In some embodiments, any of the above Spike polypeptide fragments may comprise one or more of the following amino acid substitutions: (a) a substitution at amino acid position 365 (with reference to SEQ ID NO: 1), such as Y365L; (b) a substitution at amino acid position 511 (with reference to SEQ ID NO: 1), such as V511A; (c) a substitution at amino acid position 402 (with reference to SEQ ID NO: 1), such as I402V; and/or (d) substitutions at amino acid positions 519-521 (with reference to SEQ ID NO: 1) so as to engineer an N-X-T sequence at those amino acid positions, wherein X is any residue but proline.

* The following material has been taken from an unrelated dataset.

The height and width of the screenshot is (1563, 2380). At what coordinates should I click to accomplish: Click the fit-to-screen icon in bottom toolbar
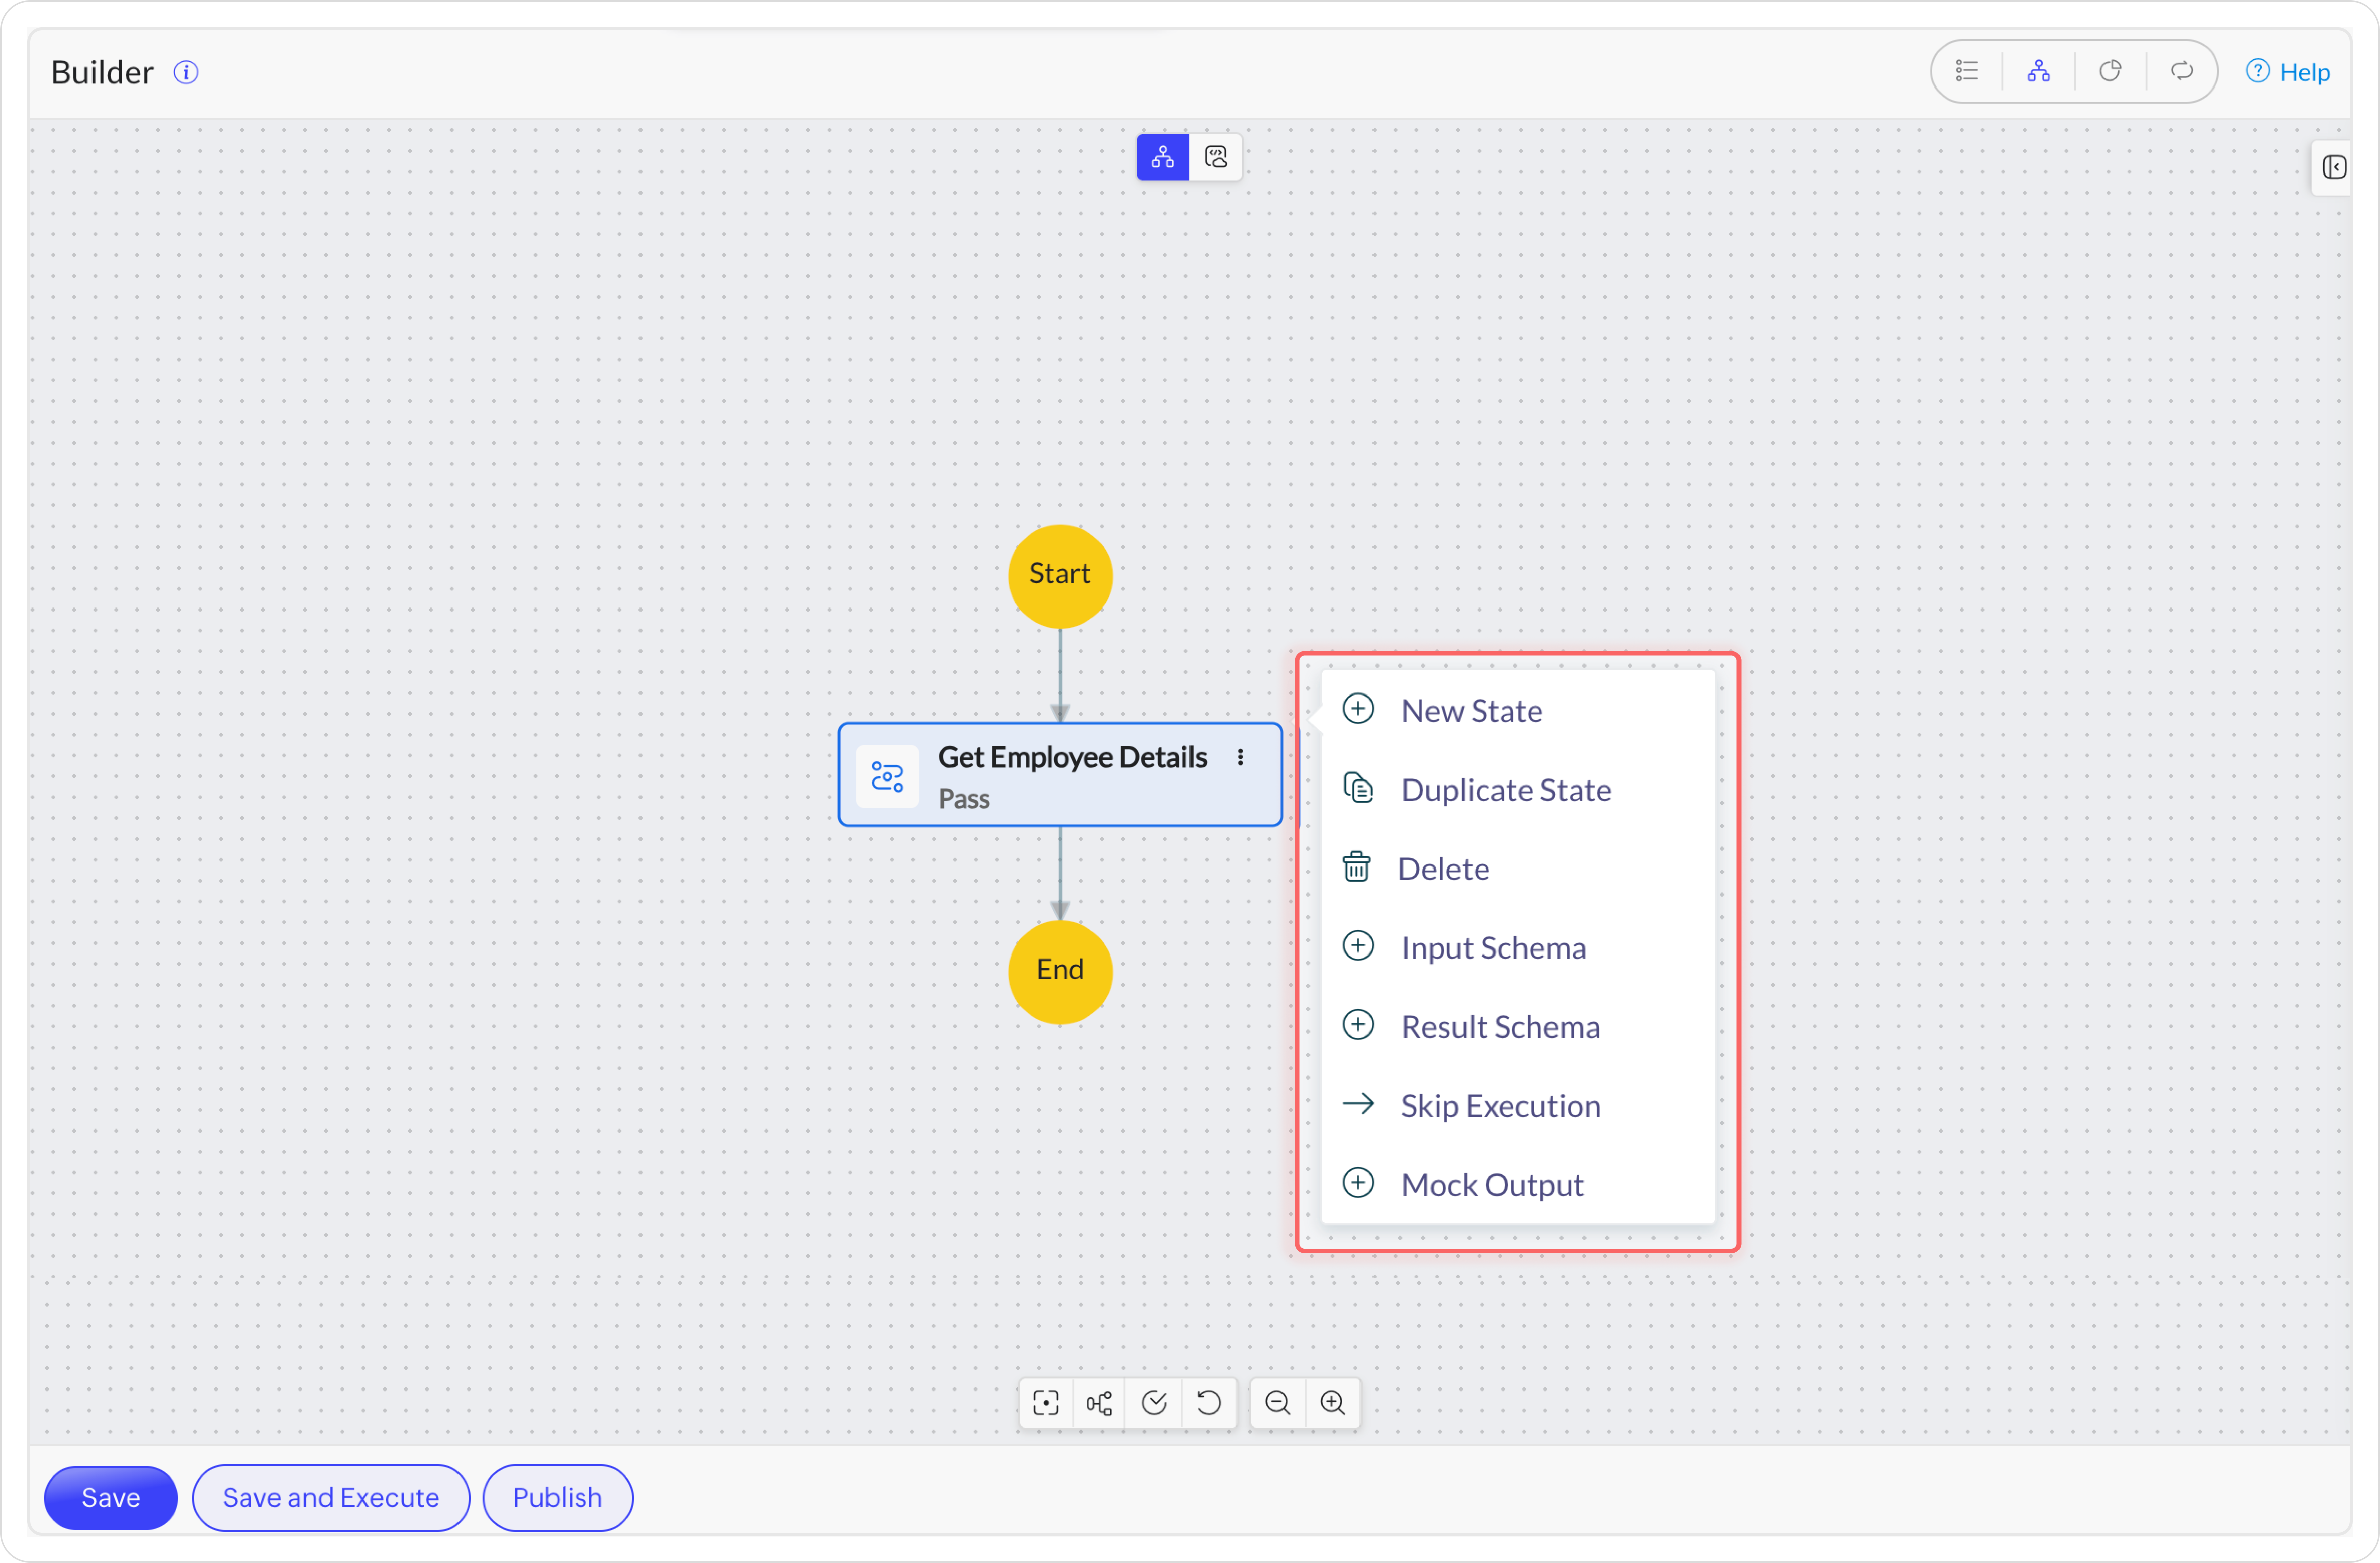coord(1046,1403)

In any of the above fusion polypeptides, the N- or C-terminus of the Spike polypeptide fragment may be fused to a heterologous N- or C-terminal tag comprising at least two, at least three, or at least four amino acids. In some embodiments, the heterologous N- or C-terminal tag of the fusion polypeptide comprises a C-terminal tag. In some embodiments, the C-terminal tag comprises the amino acid sequence Glu-Pro-Glu-Ala (EPEA (SEQ ID NO: 103)). In some embodiments, the C-terminal tag consists of the amino acid sequence Glu-Pro-Glu-Ala (EPEA (SEQ ID NO: 103)).

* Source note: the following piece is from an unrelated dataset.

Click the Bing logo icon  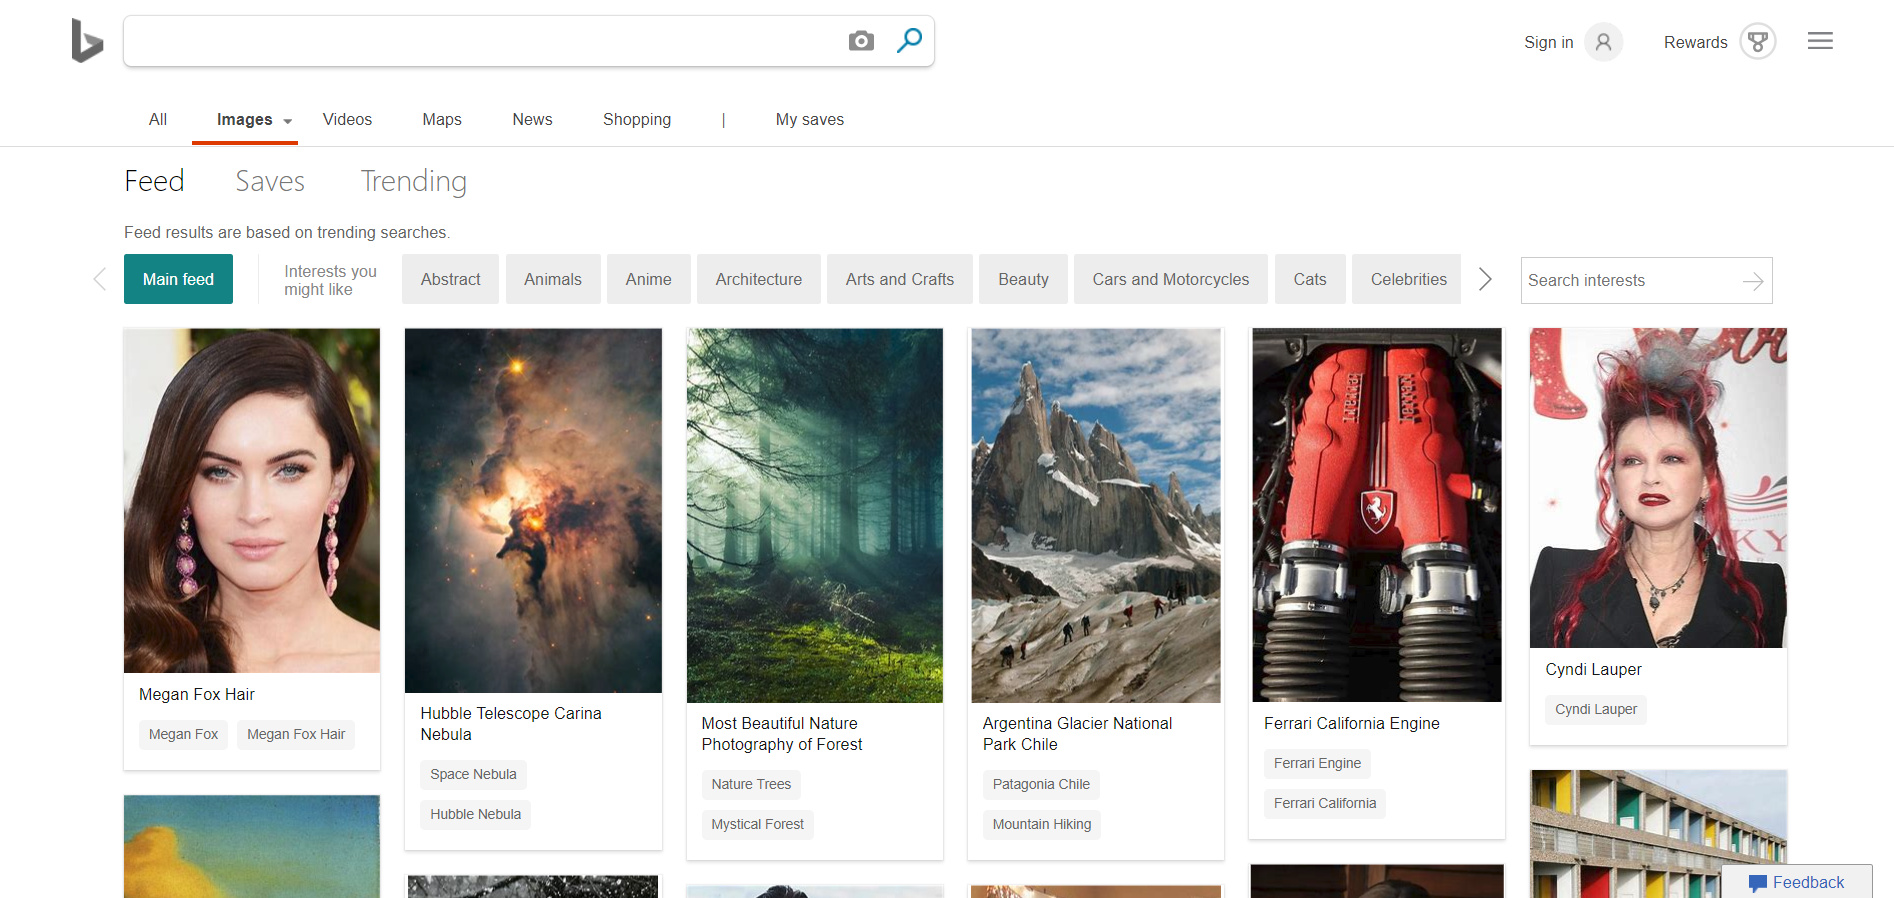point(87,41)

In some embodiments, the Spike polypeptide fragment of the fusion polypeptide comprises the amino acid sequence of SEQ ID NO: 3. In some embodiments, the Spike polypeptide fragment comprises an amino acid sequence at least 90%, at least 95%, at least 97%, at least 98%, or at least 99% identical to the amino acid sequence of SEQ ID NO: 3.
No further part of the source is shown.